# What does long-term isolation do to a person?



## thatright (Mar 9, 2012)

If someone has been isolated for a long time, they don't have any friends. What effects would this have on a person? Where would this lead to?

Your opinions or experiences please?


----------



## Skttrbrain (Jun 17, 2011)

Depression and loneliness .. and I believe I developed my sa while isolating myself.


----------



## millenniumman75 (Feb 4, 2005)

It leaves one up to his own thinking, which can become warped more and more over time.
The less interaction to counteract the warped thinking there is, the worse it gets.


----------



## Octal (Aug 2, 2011)

millenniumman75 said:


> It leaves one up to his own thinking, which can become warped more and more over time.
> The less interaction to counteract the warped thinking there is, the worse it gets.

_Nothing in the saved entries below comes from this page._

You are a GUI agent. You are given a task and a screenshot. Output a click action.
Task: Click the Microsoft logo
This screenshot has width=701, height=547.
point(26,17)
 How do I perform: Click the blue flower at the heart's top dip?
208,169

This, I know its happening to me :blank


----------



## Toppington (Oct 26, 2011)

From my experience? Slowly drains you of your will to live. Some people handle it better than others though.


----------



## Furious Ming (Dec 13, 2011)

Madness and delusions.


----------



## Gryffindor85 (Nov 7, 2011)

You start to go insane and have a relationship with the celebrity of your choice in your head. It happened to me, I would tell you more, but Emma is calling me for something.


----------



## calichick (Jul 30, 2010)

I've posted this before but

it can go in two directions

1) either you start to devalue yourself (depression, feelings of worthlessness, sadness, hopelessness, pessimism, self pity)

OR

2) you start to devalue OTHERS (anger, bitterness, hate, contempt).

You view it as YOUR fault that you're alone, etc, or you view it as OTHERS fault that you are the way you are (not owning up responsibility)

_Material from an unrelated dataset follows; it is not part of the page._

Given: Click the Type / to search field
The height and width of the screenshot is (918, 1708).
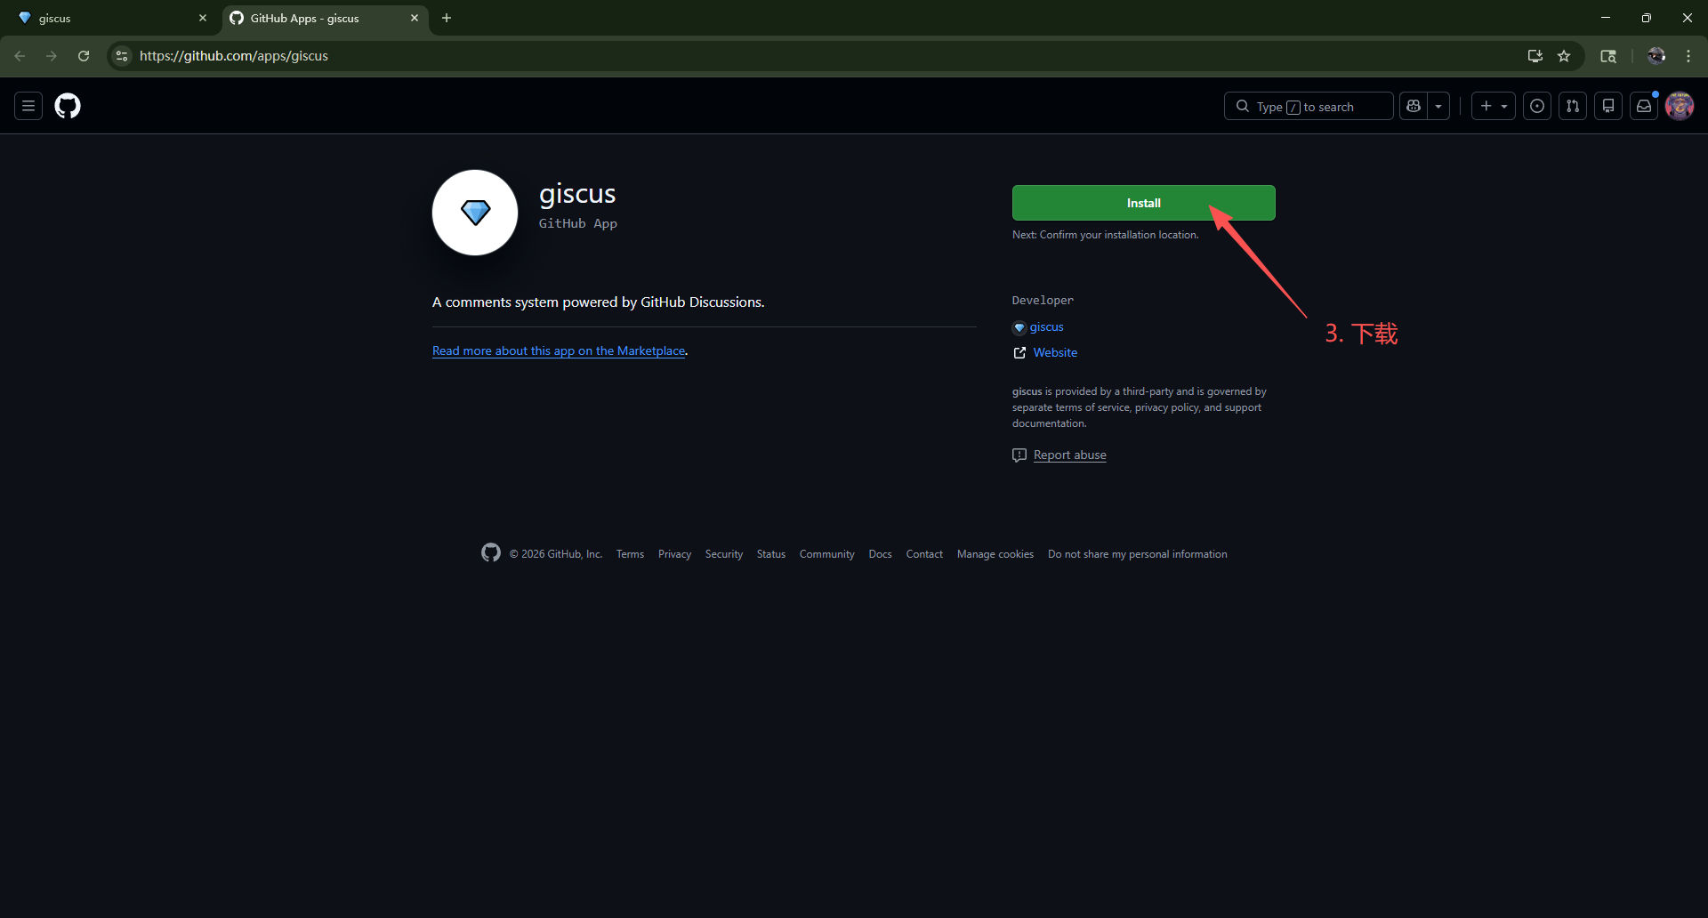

On another note, *obsessions, delusions, idealizations and fantasies are created when isolation is prolonged for long periods of time.*


----------



## Ashley1990 (Aug 27, 2011)

it causes self-hatred,inconfidence,depression and Disgusting attitute


----------



## SupaDupaFly (Sep 1, 2011)

A down whirl spiral of madness and misery.


----------



## Gryffindor85 (Nov 7, 2011)

JustThisGuy said:


> Pretty much what everyone's said.


So you got the whole virtual relationship going on too?


----------



## odd_one_out (Aug 22, 2006)

Depends. For some it doesn't cause as much harm. For others, it can result in extreme states like psychosis and being suicidal. Overall it's bad for physical and mental health and can reduce life expectancy.

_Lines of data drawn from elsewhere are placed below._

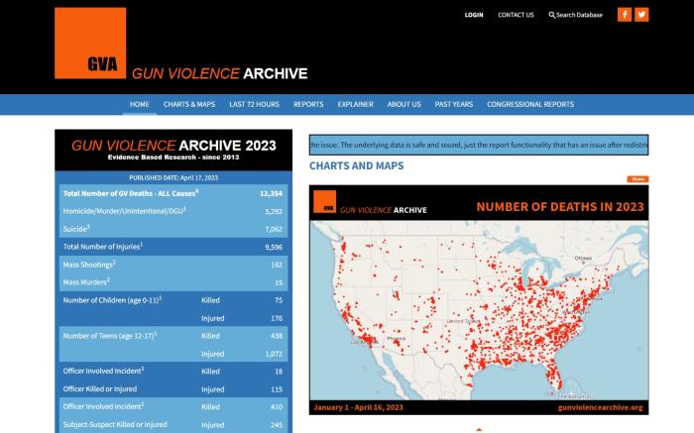Screen dimensions: 694x433
Task: Expand the Past Years menu
Action: coord(454,104)
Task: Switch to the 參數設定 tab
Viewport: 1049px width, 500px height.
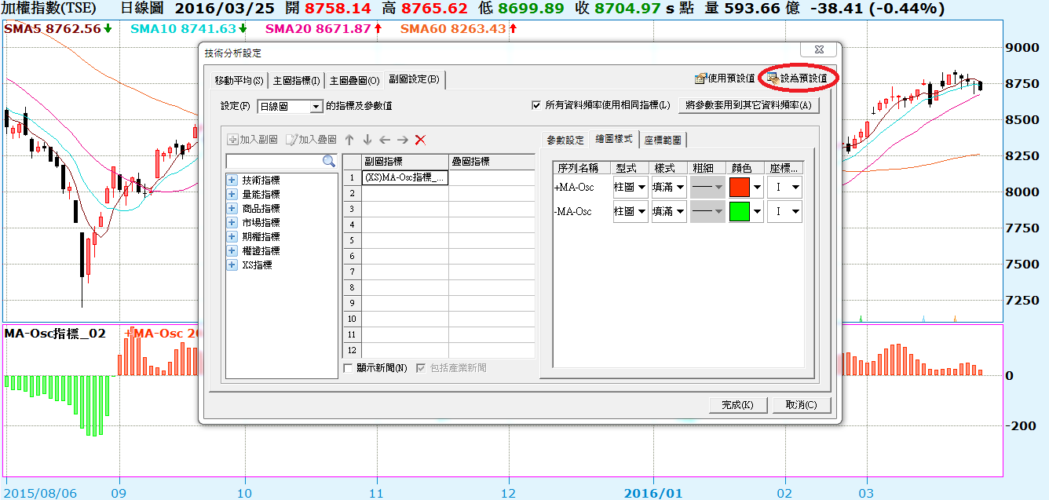Action: coord(565,141)
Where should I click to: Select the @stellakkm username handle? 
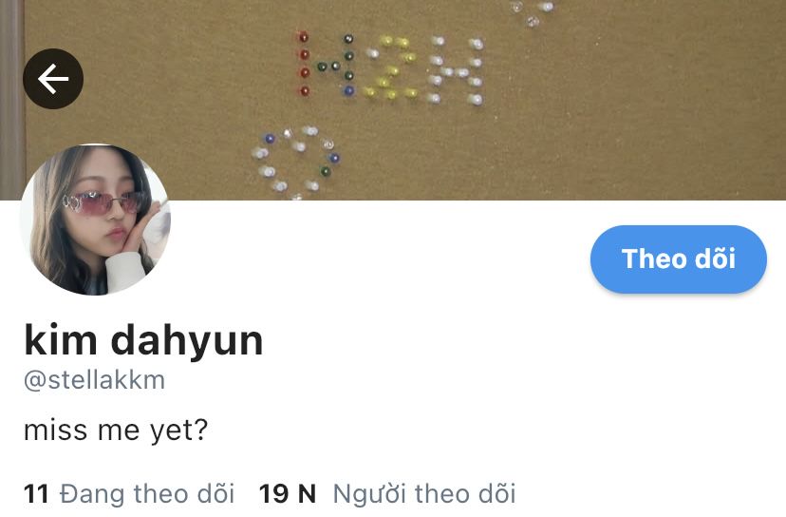tap(94, 380)
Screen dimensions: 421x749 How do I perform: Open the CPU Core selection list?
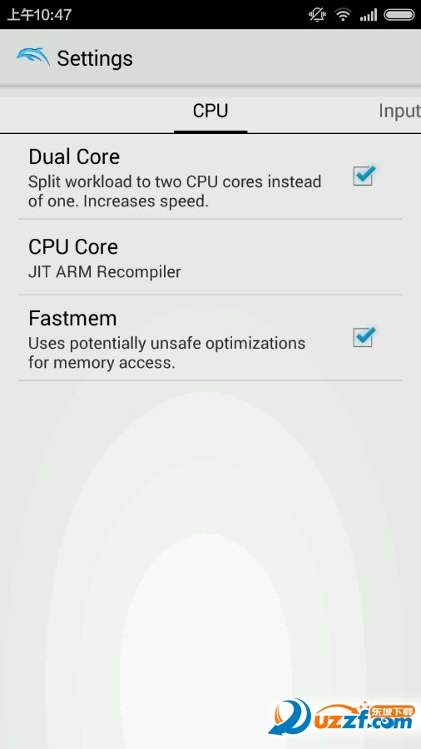[x=211, y=258]
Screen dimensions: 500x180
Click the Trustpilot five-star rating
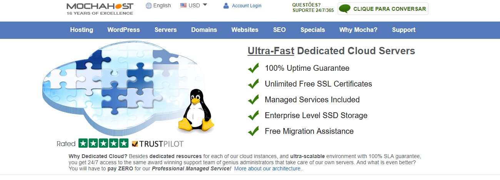(103, 143)
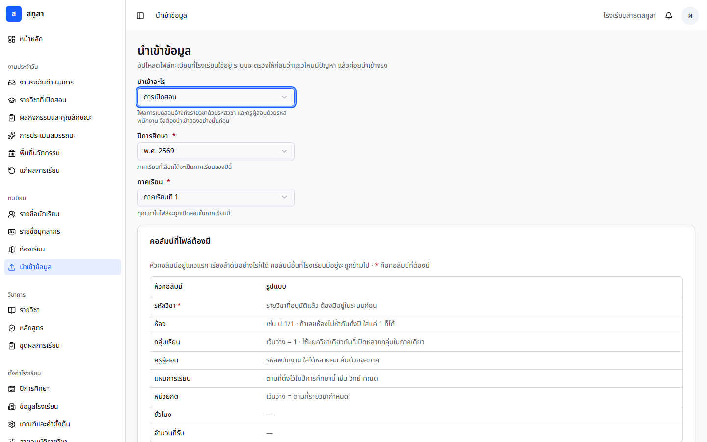This screenshot has width=707, height=442.
Task: Open the นำเข้าอะไร dropdown
Action: (216, 97)
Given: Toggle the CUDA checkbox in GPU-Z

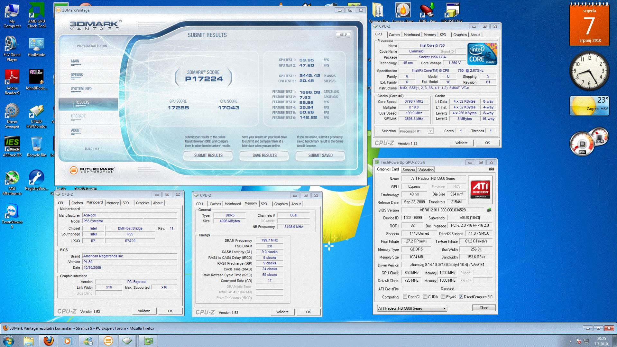Looking at the screenshot, I should 425,297.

For me it's been beneficial in many ways but that's because the friend I did have was close to fulfilling those needs. But now it's not enough and I'd like some daily casual interactions too, to take me out my head due to being home alone every day.

Yes it does lead to fantasies, bitterness and self-blame. If your needs aren't being met you might find unhealthy methods of compensating.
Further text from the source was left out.